Ideal for big data or distributed clusters (e.g., Databricks, AWS EMR, local Spark)

from pyspark.sql import SparkSession

# Start Spark session
spark = SparkSession
    .builder
    .appName("BI with Spark SQL") 
    .config("spark.some.config.option", "some-value") 
    .getOrCreate()

# Read CSV or Parquet
df_spark = spark.read.csv("sales.csv", header=True, inferSchema=True)
df_spark.createOrReplaceTempView("sales")

# Run SQL
result = spark.sql("SELECT region, SUM(sales) as total_sales FROM sales GROUP BY region")
result.show()

spark.stop()

3. Common BI Use Cases (SQL + Python + Spark)

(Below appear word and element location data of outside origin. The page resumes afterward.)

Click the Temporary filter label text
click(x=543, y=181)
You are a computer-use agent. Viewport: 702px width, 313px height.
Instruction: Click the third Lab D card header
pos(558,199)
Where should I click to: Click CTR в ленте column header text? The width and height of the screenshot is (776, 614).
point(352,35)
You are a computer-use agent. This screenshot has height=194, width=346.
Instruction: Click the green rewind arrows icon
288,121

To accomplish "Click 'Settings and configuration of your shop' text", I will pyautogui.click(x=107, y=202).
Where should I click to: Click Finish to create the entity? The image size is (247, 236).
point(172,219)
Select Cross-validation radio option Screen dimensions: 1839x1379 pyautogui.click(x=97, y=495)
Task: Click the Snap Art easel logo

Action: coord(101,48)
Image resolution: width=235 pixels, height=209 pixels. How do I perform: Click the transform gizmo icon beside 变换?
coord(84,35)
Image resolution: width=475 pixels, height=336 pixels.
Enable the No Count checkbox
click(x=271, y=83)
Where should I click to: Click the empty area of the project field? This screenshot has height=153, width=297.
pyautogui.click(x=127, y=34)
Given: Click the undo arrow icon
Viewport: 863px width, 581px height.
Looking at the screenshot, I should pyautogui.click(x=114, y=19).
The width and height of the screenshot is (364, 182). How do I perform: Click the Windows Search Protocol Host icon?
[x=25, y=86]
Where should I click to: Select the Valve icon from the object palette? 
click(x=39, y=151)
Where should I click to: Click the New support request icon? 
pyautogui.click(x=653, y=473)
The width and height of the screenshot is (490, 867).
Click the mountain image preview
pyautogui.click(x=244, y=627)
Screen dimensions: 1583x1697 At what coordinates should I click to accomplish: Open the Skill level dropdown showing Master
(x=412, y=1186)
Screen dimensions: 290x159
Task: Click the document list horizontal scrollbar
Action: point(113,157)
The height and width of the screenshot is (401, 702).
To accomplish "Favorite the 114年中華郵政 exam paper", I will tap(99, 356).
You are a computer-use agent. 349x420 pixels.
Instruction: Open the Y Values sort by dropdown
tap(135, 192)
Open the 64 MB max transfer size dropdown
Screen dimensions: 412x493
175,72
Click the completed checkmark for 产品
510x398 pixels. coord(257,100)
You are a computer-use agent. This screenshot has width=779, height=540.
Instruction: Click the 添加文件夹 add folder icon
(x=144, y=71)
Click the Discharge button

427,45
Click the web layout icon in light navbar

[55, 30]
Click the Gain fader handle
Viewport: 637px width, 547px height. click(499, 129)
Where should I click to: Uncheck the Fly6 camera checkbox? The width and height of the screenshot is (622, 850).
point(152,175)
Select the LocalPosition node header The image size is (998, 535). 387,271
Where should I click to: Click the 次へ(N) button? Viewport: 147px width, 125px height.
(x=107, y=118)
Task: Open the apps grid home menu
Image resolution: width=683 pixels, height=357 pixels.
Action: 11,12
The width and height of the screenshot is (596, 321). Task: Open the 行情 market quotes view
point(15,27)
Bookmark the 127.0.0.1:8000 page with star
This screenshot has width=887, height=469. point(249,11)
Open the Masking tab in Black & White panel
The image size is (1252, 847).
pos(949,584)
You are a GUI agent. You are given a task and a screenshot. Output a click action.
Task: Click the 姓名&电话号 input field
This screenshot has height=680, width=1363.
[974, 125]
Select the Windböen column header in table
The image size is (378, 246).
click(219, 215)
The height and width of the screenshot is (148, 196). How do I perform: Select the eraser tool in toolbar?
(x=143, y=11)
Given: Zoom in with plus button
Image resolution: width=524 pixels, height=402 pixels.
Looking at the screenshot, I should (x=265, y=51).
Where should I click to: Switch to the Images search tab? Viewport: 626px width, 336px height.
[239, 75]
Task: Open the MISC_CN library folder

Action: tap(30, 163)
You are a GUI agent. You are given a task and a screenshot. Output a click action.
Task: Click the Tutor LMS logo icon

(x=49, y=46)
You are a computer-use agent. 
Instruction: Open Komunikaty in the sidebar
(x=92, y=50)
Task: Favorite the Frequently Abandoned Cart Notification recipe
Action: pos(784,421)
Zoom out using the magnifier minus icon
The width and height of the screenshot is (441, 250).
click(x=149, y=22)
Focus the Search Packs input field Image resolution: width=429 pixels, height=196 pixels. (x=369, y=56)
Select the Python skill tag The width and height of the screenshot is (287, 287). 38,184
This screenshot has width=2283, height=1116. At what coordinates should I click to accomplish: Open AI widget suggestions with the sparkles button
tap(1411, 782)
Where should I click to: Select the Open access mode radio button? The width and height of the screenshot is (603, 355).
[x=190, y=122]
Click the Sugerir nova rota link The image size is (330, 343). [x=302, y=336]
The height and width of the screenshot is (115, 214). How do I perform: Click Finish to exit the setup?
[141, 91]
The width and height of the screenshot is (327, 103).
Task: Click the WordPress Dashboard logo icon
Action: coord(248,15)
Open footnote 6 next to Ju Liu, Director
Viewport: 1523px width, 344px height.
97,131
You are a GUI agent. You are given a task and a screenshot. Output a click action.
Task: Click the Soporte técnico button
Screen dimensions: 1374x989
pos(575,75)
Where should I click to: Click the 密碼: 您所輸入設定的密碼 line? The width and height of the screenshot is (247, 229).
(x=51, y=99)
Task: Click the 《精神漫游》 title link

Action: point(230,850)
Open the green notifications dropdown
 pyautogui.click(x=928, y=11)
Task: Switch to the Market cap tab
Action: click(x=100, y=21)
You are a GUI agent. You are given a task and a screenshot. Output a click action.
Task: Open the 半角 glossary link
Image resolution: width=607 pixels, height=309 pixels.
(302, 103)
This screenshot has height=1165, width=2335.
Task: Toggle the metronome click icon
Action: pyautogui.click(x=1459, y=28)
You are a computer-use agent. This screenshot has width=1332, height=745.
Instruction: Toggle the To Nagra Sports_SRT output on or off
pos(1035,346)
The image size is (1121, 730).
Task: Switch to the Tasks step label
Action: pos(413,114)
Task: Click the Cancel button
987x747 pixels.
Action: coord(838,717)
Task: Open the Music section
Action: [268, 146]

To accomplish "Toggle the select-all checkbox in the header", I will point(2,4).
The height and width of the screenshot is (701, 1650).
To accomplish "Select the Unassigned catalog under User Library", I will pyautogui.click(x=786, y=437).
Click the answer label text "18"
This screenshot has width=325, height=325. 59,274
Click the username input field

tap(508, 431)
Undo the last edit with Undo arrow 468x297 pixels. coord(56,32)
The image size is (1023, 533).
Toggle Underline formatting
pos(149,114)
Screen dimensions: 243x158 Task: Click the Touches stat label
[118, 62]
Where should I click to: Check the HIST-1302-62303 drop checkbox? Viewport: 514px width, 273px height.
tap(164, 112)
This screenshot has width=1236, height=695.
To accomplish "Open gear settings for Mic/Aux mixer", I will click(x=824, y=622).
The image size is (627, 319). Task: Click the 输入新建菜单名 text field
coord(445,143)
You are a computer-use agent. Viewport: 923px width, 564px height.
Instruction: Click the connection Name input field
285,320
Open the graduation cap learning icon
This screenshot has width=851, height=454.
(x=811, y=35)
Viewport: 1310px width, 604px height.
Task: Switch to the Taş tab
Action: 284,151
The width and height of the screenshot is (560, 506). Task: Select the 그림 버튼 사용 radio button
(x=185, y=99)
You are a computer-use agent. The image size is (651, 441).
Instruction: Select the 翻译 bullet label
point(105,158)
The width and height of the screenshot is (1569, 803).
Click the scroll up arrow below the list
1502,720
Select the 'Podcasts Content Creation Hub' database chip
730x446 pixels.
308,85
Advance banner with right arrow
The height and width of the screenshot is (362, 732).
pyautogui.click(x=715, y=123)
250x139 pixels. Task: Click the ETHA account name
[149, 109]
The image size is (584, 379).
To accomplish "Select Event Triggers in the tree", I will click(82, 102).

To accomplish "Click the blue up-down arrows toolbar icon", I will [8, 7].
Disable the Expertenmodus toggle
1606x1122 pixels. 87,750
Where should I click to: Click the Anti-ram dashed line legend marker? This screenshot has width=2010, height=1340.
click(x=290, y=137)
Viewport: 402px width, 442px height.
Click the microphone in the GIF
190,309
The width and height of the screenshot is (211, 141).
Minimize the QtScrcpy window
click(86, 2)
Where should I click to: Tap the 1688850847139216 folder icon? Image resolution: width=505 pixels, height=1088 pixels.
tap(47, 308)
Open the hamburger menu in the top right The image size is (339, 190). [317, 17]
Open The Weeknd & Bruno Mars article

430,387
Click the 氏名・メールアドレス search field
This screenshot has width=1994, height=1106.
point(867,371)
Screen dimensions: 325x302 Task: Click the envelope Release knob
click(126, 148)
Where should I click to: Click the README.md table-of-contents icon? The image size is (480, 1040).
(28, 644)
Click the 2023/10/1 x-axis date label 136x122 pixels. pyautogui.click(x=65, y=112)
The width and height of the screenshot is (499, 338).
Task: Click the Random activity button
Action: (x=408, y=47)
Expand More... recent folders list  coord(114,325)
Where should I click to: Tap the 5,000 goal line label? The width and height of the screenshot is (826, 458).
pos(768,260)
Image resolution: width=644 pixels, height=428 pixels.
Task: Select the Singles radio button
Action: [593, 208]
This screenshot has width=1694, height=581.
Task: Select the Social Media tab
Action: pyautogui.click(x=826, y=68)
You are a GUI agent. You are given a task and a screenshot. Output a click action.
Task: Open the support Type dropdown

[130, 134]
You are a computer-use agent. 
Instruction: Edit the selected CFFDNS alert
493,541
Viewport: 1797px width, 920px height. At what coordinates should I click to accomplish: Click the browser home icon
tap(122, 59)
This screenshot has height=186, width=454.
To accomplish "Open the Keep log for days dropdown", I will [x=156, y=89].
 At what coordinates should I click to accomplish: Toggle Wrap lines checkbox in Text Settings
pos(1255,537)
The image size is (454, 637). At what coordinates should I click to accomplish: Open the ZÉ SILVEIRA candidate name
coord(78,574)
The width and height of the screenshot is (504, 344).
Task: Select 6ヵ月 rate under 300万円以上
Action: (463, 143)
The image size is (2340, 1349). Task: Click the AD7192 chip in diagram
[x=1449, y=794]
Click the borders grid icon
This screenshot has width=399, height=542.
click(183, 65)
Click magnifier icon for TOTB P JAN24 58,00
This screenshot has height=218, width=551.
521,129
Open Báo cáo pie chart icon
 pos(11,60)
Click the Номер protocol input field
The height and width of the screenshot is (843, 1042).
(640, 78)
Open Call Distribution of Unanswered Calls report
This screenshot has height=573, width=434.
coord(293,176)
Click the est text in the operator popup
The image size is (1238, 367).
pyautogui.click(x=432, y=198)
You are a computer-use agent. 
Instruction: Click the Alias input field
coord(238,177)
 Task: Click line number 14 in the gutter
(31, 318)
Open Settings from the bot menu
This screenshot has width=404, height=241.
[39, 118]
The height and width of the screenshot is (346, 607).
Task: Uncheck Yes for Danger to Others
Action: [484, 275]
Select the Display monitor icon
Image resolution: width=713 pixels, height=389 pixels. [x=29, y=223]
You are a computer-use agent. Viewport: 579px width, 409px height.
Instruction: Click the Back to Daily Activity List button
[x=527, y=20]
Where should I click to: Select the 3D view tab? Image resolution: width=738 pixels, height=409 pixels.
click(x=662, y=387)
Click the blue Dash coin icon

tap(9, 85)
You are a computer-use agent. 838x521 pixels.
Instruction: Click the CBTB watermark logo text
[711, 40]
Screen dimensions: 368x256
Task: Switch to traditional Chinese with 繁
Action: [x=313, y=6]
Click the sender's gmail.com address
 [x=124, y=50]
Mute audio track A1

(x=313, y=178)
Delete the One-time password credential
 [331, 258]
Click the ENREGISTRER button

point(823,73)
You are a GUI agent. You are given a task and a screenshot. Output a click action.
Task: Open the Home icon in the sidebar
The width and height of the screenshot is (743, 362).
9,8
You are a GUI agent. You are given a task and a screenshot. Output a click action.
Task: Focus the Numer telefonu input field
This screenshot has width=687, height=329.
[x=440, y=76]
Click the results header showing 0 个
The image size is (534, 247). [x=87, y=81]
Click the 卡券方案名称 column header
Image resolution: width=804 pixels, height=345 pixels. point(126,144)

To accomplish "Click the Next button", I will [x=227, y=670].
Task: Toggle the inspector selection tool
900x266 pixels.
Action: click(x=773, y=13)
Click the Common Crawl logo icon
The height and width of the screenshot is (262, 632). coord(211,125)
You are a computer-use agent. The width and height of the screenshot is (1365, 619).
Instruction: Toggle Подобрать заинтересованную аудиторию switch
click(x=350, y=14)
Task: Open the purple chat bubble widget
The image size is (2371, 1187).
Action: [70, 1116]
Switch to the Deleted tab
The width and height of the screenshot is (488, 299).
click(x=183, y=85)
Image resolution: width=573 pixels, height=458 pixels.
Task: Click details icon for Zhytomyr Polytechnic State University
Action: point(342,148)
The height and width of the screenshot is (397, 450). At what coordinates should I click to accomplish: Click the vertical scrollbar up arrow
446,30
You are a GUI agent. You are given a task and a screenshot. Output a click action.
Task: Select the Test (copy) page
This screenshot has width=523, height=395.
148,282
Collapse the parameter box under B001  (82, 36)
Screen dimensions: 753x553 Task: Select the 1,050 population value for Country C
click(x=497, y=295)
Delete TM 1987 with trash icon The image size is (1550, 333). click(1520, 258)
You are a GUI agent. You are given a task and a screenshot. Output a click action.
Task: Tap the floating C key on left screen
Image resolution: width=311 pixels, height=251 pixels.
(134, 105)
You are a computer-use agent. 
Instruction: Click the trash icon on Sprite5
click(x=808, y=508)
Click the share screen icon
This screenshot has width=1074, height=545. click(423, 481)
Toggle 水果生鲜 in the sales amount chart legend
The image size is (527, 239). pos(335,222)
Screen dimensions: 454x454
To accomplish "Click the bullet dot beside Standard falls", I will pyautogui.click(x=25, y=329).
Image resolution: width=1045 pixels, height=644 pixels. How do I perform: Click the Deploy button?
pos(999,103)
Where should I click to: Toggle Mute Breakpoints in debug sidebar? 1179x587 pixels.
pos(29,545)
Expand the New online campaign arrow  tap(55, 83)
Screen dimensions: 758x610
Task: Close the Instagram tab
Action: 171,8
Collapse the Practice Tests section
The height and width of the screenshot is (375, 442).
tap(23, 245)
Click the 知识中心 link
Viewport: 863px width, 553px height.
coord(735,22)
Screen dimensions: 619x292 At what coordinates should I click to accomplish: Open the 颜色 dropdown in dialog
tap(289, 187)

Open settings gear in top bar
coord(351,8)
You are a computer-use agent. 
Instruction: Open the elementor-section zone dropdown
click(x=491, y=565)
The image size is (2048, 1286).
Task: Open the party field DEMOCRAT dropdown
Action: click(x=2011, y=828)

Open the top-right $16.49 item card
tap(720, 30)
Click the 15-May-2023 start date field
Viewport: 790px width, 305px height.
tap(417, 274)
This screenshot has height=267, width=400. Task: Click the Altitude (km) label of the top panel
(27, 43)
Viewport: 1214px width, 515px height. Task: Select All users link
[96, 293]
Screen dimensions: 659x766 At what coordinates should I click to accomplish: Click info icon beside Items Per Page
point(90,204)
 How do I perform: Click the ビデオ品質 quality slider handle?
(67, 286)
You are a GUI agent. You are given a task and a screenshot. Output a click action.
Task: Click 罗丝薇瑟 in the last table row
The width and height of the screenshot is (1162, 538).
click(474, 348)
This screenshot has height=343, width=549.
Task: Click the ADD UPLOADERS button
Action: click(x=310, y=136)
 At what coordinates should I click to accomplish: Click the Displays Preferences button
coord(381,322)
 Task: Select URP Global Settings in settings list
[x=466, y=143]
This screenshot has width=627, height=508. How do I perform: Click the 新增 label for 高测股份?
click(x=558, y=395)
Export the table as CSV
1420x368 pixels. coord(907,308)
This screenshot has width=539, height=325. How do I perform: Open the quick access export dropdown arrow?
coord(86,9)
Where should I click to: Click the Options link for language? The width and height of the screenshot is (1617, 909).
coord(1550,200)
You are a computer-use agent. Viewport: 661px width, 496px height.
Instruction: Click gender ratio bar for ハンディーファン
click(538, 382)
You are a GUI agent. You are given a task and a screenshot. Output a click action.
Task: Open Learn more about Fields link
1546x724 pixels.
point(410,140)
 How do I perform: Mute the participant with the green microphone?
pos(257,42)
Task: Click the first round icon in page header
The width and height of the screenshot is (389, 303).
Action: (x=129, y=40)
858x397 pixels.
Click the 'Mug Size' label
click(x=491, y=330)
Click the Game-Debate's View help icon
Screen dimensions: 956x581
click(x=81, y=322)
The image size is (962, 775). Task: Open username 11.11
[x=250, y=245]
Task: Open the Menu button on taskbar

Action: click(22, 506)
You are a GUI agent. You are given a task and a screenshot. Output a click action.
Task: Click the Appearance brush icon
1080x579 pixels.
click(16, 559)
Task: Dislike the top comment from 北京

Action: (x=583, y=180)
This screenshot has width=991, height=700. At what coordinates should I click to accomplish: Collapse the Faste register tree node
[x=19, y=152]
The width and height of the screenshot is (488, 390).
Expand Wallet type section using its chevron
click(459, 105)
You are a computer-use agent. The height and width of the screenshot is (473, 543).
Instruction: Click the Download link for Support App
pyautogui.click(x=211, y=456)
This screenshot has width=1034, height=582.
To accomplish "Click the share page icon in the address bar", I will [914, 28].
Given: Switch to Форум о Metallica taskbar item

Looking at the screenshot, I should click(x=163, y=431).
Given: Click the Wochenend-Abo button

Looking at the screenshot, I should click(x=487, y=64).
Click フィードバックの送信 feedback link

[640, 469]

Let’s walk through real-world BI tasks using both SQLAlchemy + pandas and Spark SQL.

SQLAlchemy Version

df = pd.read_sql_query(query, engine)
import matplotlib.pyplot as plt

plt.figure(figsize=(10, 5))
plt.plot(df['order_date'], df['total_sales'], marker='o')
plt.title('Sales Over Time')
plt.xlabel('Date')
plt.ylabel('Total Sales')
plt.grid(True)
plt.show()

Spark SQL Version

query = """
SELECT order_date, SUM(sales) AS total_sales
FROM sales
GROUP BY order_date
ORDER BY order_date
"""
result = spark.sql(query)
result.show()
Tip: For Spark, use .toPandas() to convert results to pandas for visualization:

result.toPandas().plot(x='order_date', y='total_sales')
  

Python + SQLAlchemy:

df = pd.read_sql_query(query, engine)

import seaborn as sns
sns.barplot(data=df, x='revenue', y='product_name')
plt.title("Top 10 Products by Revenue")
plt.xlabel("Revenue")
plt.ylabel("Product")
plt.show()

Spark SQL:


spark.sql(query).toPandas().plot(kind='barh', x='product_name', y='revenue')
###spark SQL

query = """
SELECT customer_id,
       MAX(order_date) AS last_order,
       CASE WHEN MAX(order_date) < DATE_SUB(CURRENT_DATE(), 180) THEN 1 ELSE 0 END AS churn
FROM sales
GROUP BY customer_id
"""
spark.sql(query).show()

Bonus: Automating BI Pipelines

You can automate Spark + SQL pipelines using:

  • Apache Airflow for scheduling
  • Databricks Jobs or EMR Steps
  • Save results to Delta/Parquet for dashboards
  • Email PDF/Excel reports with Python

result.toPandas().to_excel("daily_summary.xlsx", index=False)
  

Final Thoughts

Using Python + SQL + Spark SQL gives you:

✅ Traditional database querying (SQL)
✅ Powerful processing at scale (Spark SQL)
✅ Rich analysis, visualization, and automation (Python)

This tech stack is essential for modern BI analysts dealing with growing data and needing deeper insight.